Cosa dice la lettera Onu inviata al governo

Nella lettera, inviata a dicembre scorso, i relatori hanno posto l’accento su una serie di articoli fondamentali della Convenzione che rischiano di essere violati, tra cui il diritto alla libertà e alla sicurezza (articolo 9), il diritto alla libertà di movimento (articolo 12), il diritto a un processo equo (articolo 14), il diritto alla privacy (articolo 17), la libertà di espressione e opinione (articolo 19), la libertà di riunione (articolo 21) e quella di associazione (articolo 22).

Tra i passaggi più significativi, i Relatori ribadiscono che divieti generalizzati di protesta o mirati contro specifici individui per periodi prolungati rappresentano una violazione gravissima dei diritti fondamentali sanciti dalla Convenzione internazionale sui diritti civili e politici. La lettera sottolinea poi come anche in presenza di proteste “disturbanti” sia necessario adottare un approccio proporzionato e rispettoso della libertà di riunione pacifica: l’introduzione di pene detentive per i manifestanti pacifici, sono considerate insomma una misura eccessiva e sproporzionata.

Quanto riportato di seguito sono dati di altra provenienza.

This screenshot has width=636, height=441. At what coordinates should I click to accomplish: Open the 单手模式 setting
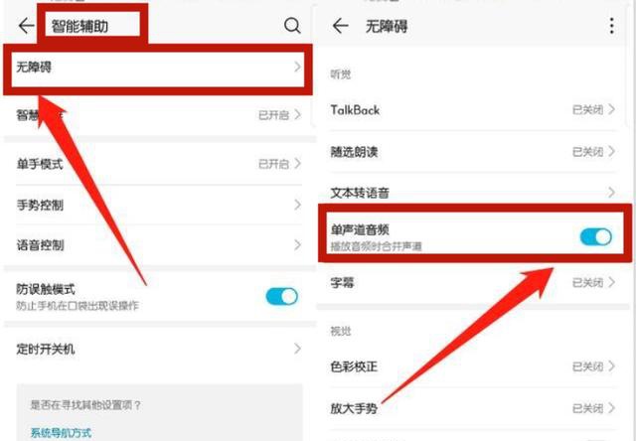[x=158, y=164]
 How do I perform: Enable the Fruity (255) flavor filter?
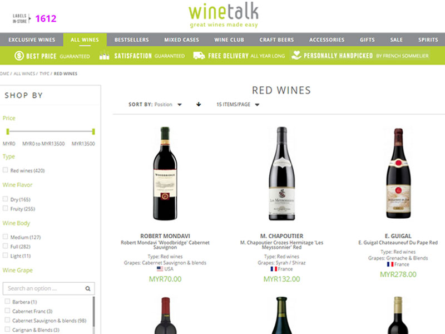tap(5, 208)
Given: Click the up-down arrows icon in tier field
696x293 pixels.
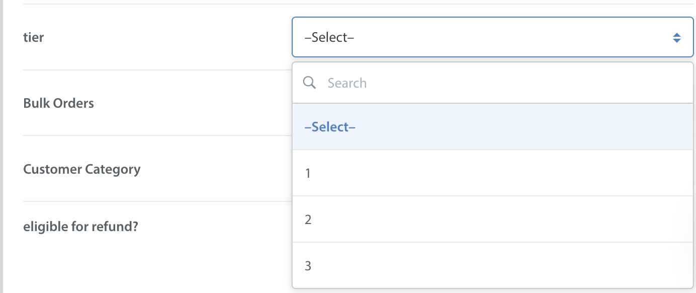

“Le pene detentive inflitte ai manifestanti pacifici non sono una risposta proporzionata alla loro partecipazione a proteste, indipendentemente dal livello di disturbo che queste causano”, si legge. Nella lettera viene riconosciuto il diritto del governo a proteggere le forze dell’ordine da eventuali danni fisici, ma viene evidenziato che questo obiettivo deve essere bilanciato con il diritto dei cittadini di manifestare.

I Relatori richiedono quindi che il provvedimento venga modificato per garantire il rispetto dei diritti alla libertà di espressione, di riunione pacifica e di associazione, la protezione degli attivisti ambientali e di coloro che partecipano a forme di disobbedienza civile e l’aderenza ai principi di legalità, necessità, proporzionalità e non discriminazione.

Nella lettera viene poi chiesto in che modo le pene, come l’aumento dei termini di detenzione, rispettino il principio di proporzionalità, quali siano i tempi e i prossimi passaggi previsti per l’approvazione della legge, e in che misura il governo intende coinvolgere la società civile in un dialogo inclusivo.

La questione, dunque, sembra ora andare oltre i confini nazionali, portando l’Italia a un bivio: rivedere il disegno di legge per tutelare i diritti umani e rispettare gli impegni internazionali, oppure rischiare di isolarsi dal consesso delle democrazie liberali, compromettendo il suo ruolo e la sua immagine a livello globale.

Per Antigone “la democrazia è protezione delle minoranze non repressione”

Secondo il gruppo, misure come la criminalizzazione eccessiva della disobbedienza passiva, con pene sproporzionate fino a otto anni di carcere, rappresentano un pericoloso danno giuridico e democratico. Anche Patrizio Gonnella, presidente dell’associazione Antigone, ha commentato duramente il ddl, dichiarando che Governo e Parlamento dovrebbero riflettere sui danni che un simile provvedimento infliggerebbe al nostro sistema democratico. L’Italia, per Gonnella, rischia di perdere credibilità e prestigio internazionale, ponendosi ai margini delle democrazie liberali. “La democrazia è, prima di tutto, protezione delle minoranze, non repressione”, ha dichiarato.